The Patriot


This is not about Mel Gibson terrorizing redcoats with his tomahawk and merry band of militias. Not about ‘Murica at all. No sir.

This is not a piece meant to tell you to love the country. Much have been written about that. You can love or hate the country. It is up to you. This piece is not meant as a virtual keris rattling for me to exhibit my faux Malayness. After all, I identify as a Mongol. Last week it was Danish. This is a piece about looking for that one Malaysian thing we can rally behind.


Some time ago in a conversation with friends the topic of what makes us Malaysian cropped up. Eventually it was agreed upon that food is the common unifying factor. Which is nothing new really. We love food and we really love our food. It is the only factor I think. Our national football team is lacklustre, our badminton post Chong Wei is meh. We are not cricket mad like Indians and Pakistanis. Take away the food what do we have? We have no Great Malaysian Novel (not yet), no national epic to speak of. Hell, we have no National Laureate that is common to all Malaysians (not yet). No Trafalgar to remember, no Alamo to rally behind. While we fended off those Maoist wannabes up until 1989, we fought no great war of national liberation. In that regard, the Bangladeshis had us beat.

 

Ours is a negotiated freedom. In return for their plantations and business interests to remain unmolested, the Brits granted us our freedom, as if it was theirs to bestow to begin with. It was all very civilized. Very chill and relaxed. Want to be free? Here you go. Have some tea, keep your Sultans. This negotiated independence of ours only spawned more questions about what makes us, us. Secular or Islamic, crown or tengkolok or serban, Peninsular or Sabahan or Sarawakian or Malaysian and what have you. 

 

We have not been thrown into a great conflagration in which the mutual distrust among the races is dissipated and in its place our common national identity is forged. We did not have that experience. It is always about one race vs another, very rarely about us. All these cases in the apex court I think is not really about whether Civil Courts vs Syariah Courts and all that. It is about trying to find the answer to the question, what makes us, us. In a way, this is our great war of national realization. For good or for bad, we will decide the kind of people we want to become for generations to come. Thank God that so far we have been fairly civil about it limiting it to the courts. Long it remain so. Even our protests are tame compared to the French. For a snail-loving, wine-quaffing people the French really do know how to riot, I mean protest.

 

The closest we came to smoking atop a powder keg was during the pandemic with the succession of governments clawing for power with almost weekly pageant of imbecility and insensitivity from the administration to the dengki ke gaffe all the while the people are confused, fearful, struggling to keep on living when death was all around with no end in sight and most importantly angry, Angry at how things were handled. Angry that those in power for choosing to play politics when lives were at stake. That was our national trauma and we ought to learn from it. That a country is only as strong as its people.

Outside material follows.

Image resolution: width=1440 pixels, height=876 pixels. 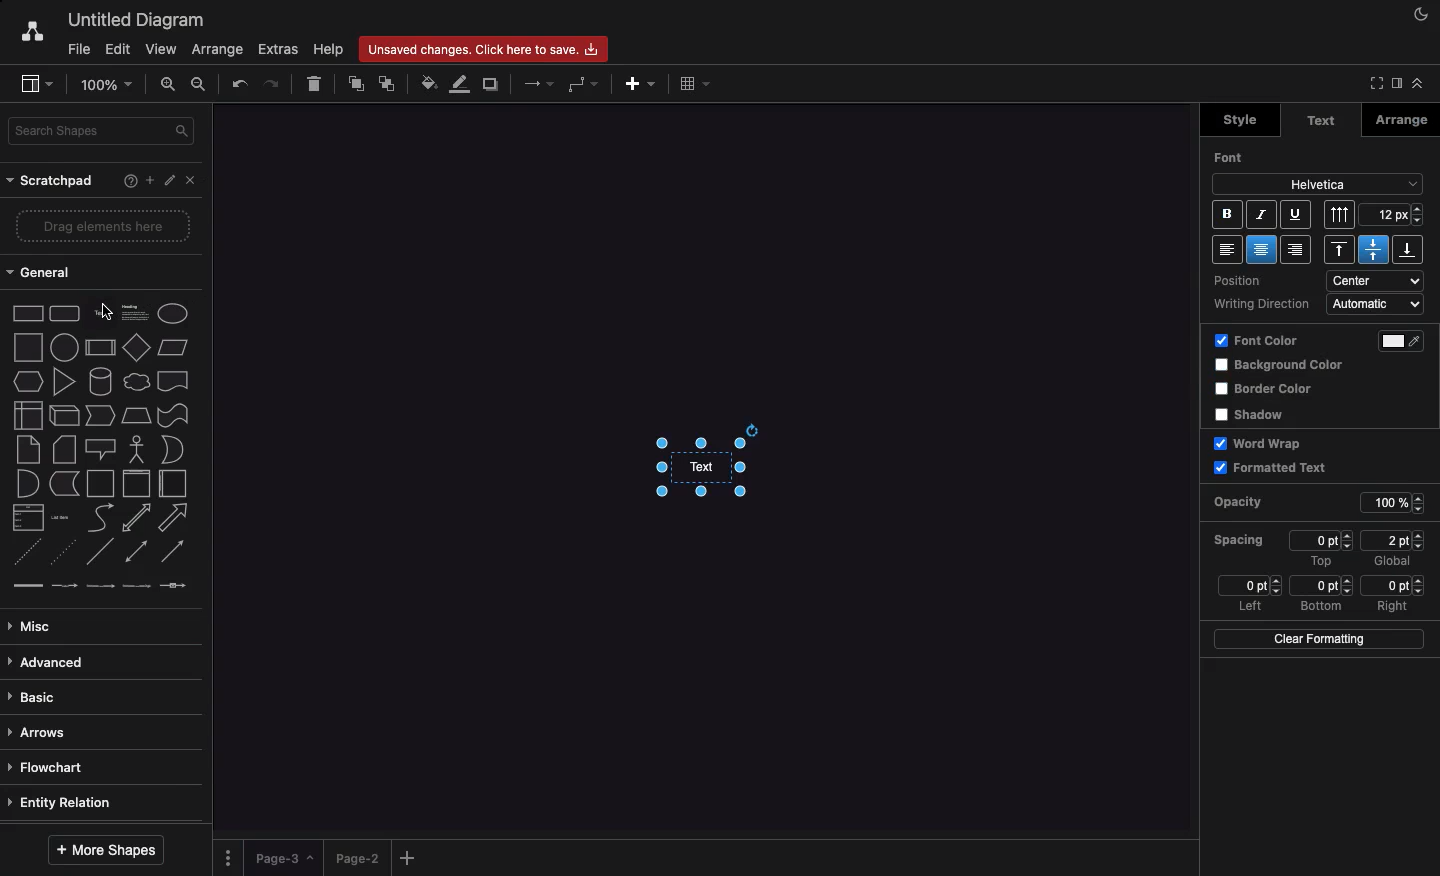 I want to click on Line, so click(x=100, y=551).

The land. What of it? The land is here and will always be here so long as the sky is blue and the sun is out in all her brilliance. We ought to let go the fixation with ownership of the land or who came here first. We all belong to the land and while we are here we ought to not take it for granted. You know, preserve trees and hills instead of clear it off for that hillside development and durian orchards and things. We also should learn to live together like decent folks. Mingle la. Don’t be cooped up in your own racial cocoon, nursing your own fears of the other races just like the politicians wanted you to. God knows the land is big enough for all of us to do all these things. 

 

In the course of typing all this up it came to me. Maybe that’s it. Our unifying feature is our laidback nature. That rilek la brader vibe. Maybe a weakness where efficiency is concerned but most of the time it is our chief strength. As long as we appeal to our inner rilek spirit (within reason lah) this country can never be a nest of extremism and hatred. Because nursing hate is a tiring thing to do and we, we like to relax. 

This land is yours as much as it is mine. I have nowhere else to go. Even if i do, i would rather be here. This in-progress, flawed place. Land of the relaxed and where the medical bills is almost free (if you go to gomen lah).

So do you part. I say let us lower that accusatory fingers and raise that glass of teh tarik up high and then sip it, savour that fatty sweetness. Have that inane conversation with your friends and strangers. Talk cock sing song and laugh. Let us just sit together at the same table of brotherhood (or sisterhood) to break that hallowed roti canai of understanding and chill. For to chill is patriotic and to lepak is Malaysian.

 

Now I gotta hang up that flag. Our flag.